With flamed-haired former spy Anna Chapman and a sleek race car, Young Guard's congress on Wednesday offered the ingredients of a James Bond thriller.
But the pro-Kremlin youth group was all business, making high-powered appointments that appeared aimed at stemming Kremlin worries that nationalist violence might overshadow State Duma elections next year and the presidential vote in early 2012.
It remained unclear, however, how Chapman — who was deported from the United States in a spy swap in July and has posed half-naked for men's magazines — and her appointment Wednesday as a senior Young Guard member would help the group fight rising nationalism among the country's disenchanted and bitter youth.
Thousands of youth staged violent anti-migrant riots outside the Kremlin walls earlier this month, followed by days of nationwide ethnic tensions, in what analysts said signaled the failure of the Kremlin's youth policy. But analysts said the reshuffle at Young Guard that brought Chapman in power would not boost the group's efficiency.
“If we want to change our future, we have to begin to change ourselves,” Chapman said in a short and uninspiring speech delivered to a sea of cell phone cameras after she was named a member of the group's public council.
Chapman was not the only attraction to capture the eye of the 2,000 people who gathered at the event. Marussia, Russia's first high-end racing car, was also on display.
The conference also saw other important appointments made, with Timur Prokopenko, a former spokesman for United Russia leader Boris Gryzlov, becoming Young Guard's new leader, and Public Chamber member Andrei Tatarinov taking up the job of the group's ideologist.
Prokopenko pledged to allow no more interracial clashes.
“We will not let the criminal rabble do whatever they want in the streets,” he said, referring to this month's rallies to protest the Dec. 5 killing of an ethnic Russian football fan in a clash with Caucasus natives.
Neither Gryzlov nor Deputy Prime Minister Alexander Zhukov, who also attended the conference, spoke publicly about the rioting, although Gryzlov praised Young Guard for helping save the country from “destruction.” He did not elaborate.
28-year-old Chapman hurried off the stage after her speech, refusing to talk to reporters or explain what her duties in Young Guard would entail.
Chapman, who was returned to Russia last summer with nine other sleeper agents betrayed by a mole, now works as an adviser to the president of FondServiceBank, or FSB. She also posed in negligee for the Maxim and Zhara (Heat) magazines this fall. Nothing is known on her experience with youth policy management.

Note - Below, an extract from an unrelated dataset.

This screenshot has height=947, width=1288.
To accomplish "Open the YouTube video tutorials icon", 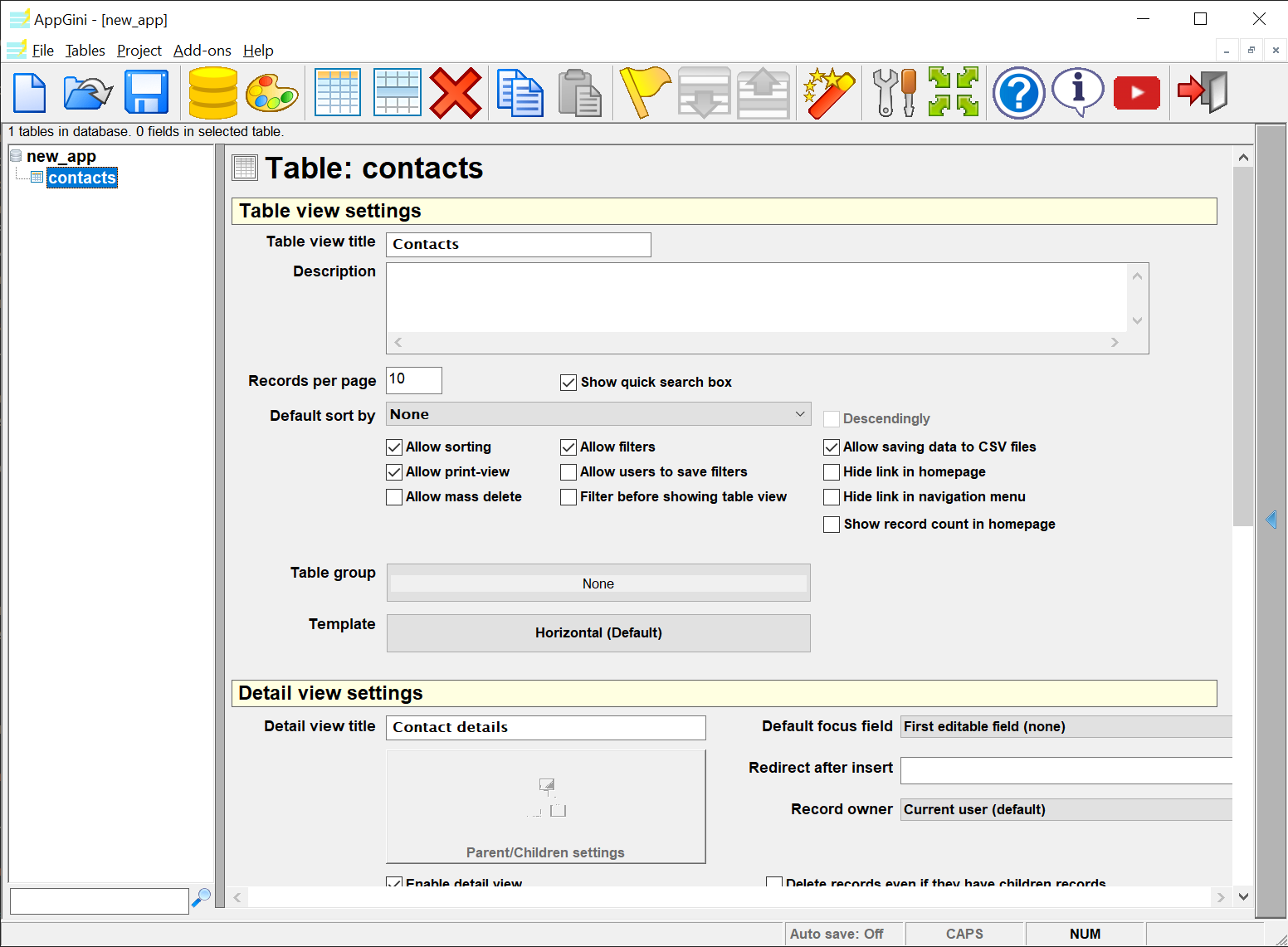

“Anna Chapman is an example of unconditional patriotism,” Tatarinov said Wednesday, Young Guard's web site reported.
Meanwhile, a senior Young Guard member told The Moscow Times that Chapman might actually be seeking a ticket to the Duma in next year's elections. “After this mission is achieved, she will leave [Young Guard],” the member said, speaking on condition of anonymity because he was not authorized to speak to the media.
Political analysts were unimpressed by the reshuffle.

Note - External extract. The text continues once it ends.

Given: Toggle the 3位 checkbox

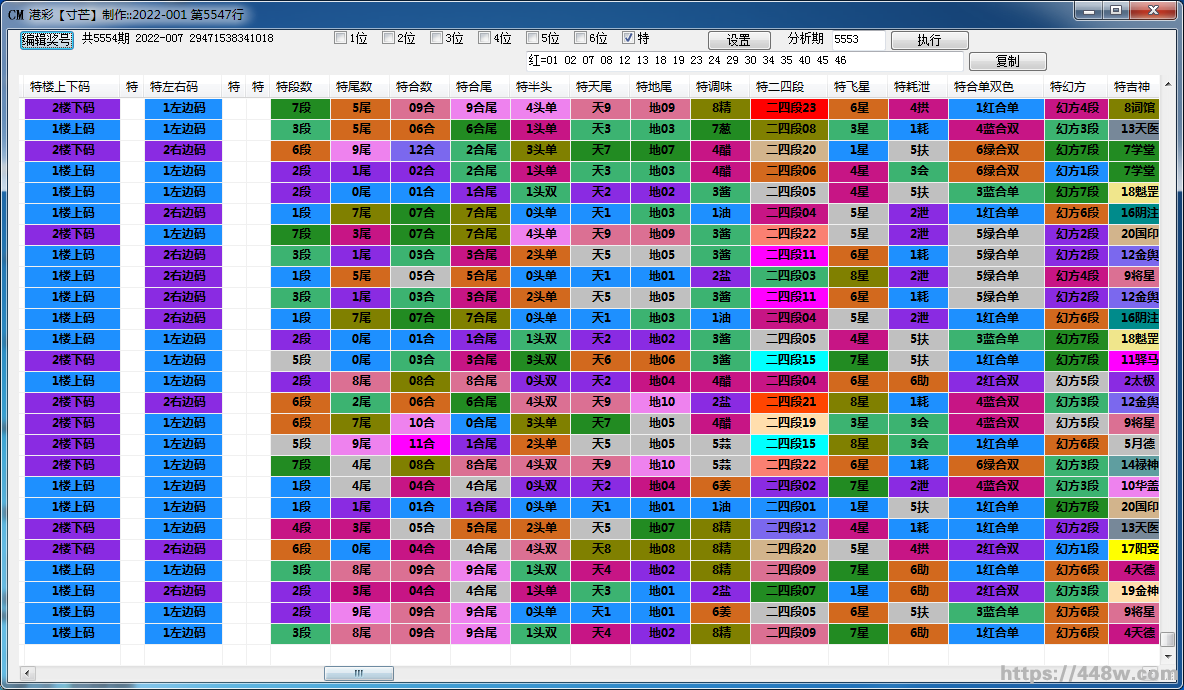Looking at the screenshot, I should click(436, 39).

Chapman was elected for “just being good looking,” said Vladimir Pribilovsky, head of Panorama think tank.
As for Prokopenko, he got the new job because “Gryzlov wants his people to be in control,” he said, adding that the new Young Guard leader “will have a direct access to Gryzlov.”
Prokopenko, a journalist, replaces Ruslan Gattarov, a Federation Council senator with reported ties to Vladislav Surkov, the Kremlin's youth policy chief.
Gattarov's removal was first announced in August. At the time, Young Guard called it a planned rotation, but political observers pointed to his clumsy actions during this summer's wildfires. Gattarov was caught doctoring a picture of Young Guard members fighting fires.
Independent political analyst Stanislav Belkovsky said Young Guard would not be able to improve its performance under the new leaders.
“Young Guard is an organization that doesn't have its own ideology, and it cannot create its own ideas since it is a part of United Russia,” he said by telephone.
Young Guard itself has been accused of promoting hatred, most notably over a series of articles targeting opposition activists and liberal-leaning public figures published on its web site this year.
Kommersant reporter Oleg Kashin, who was identified as a target “to be punished” in the articles, survived a savage beating last month. Some of Kashin's supporters have implicated Anatoly Turchak, a founder of Young Guard who clashed with Kashin, in the incident. Turchak and the group have denied involvement.
Turchak attended Wednesday's congress along with the children of several high-ranking bureaucrats, which Pribylovsky of Panorama said discredited the idea that Young Guard appealed to ordinary youth.
“It reminds more of a Brezhnev-era Komsomol,” he said, referring to the Communist youth organization.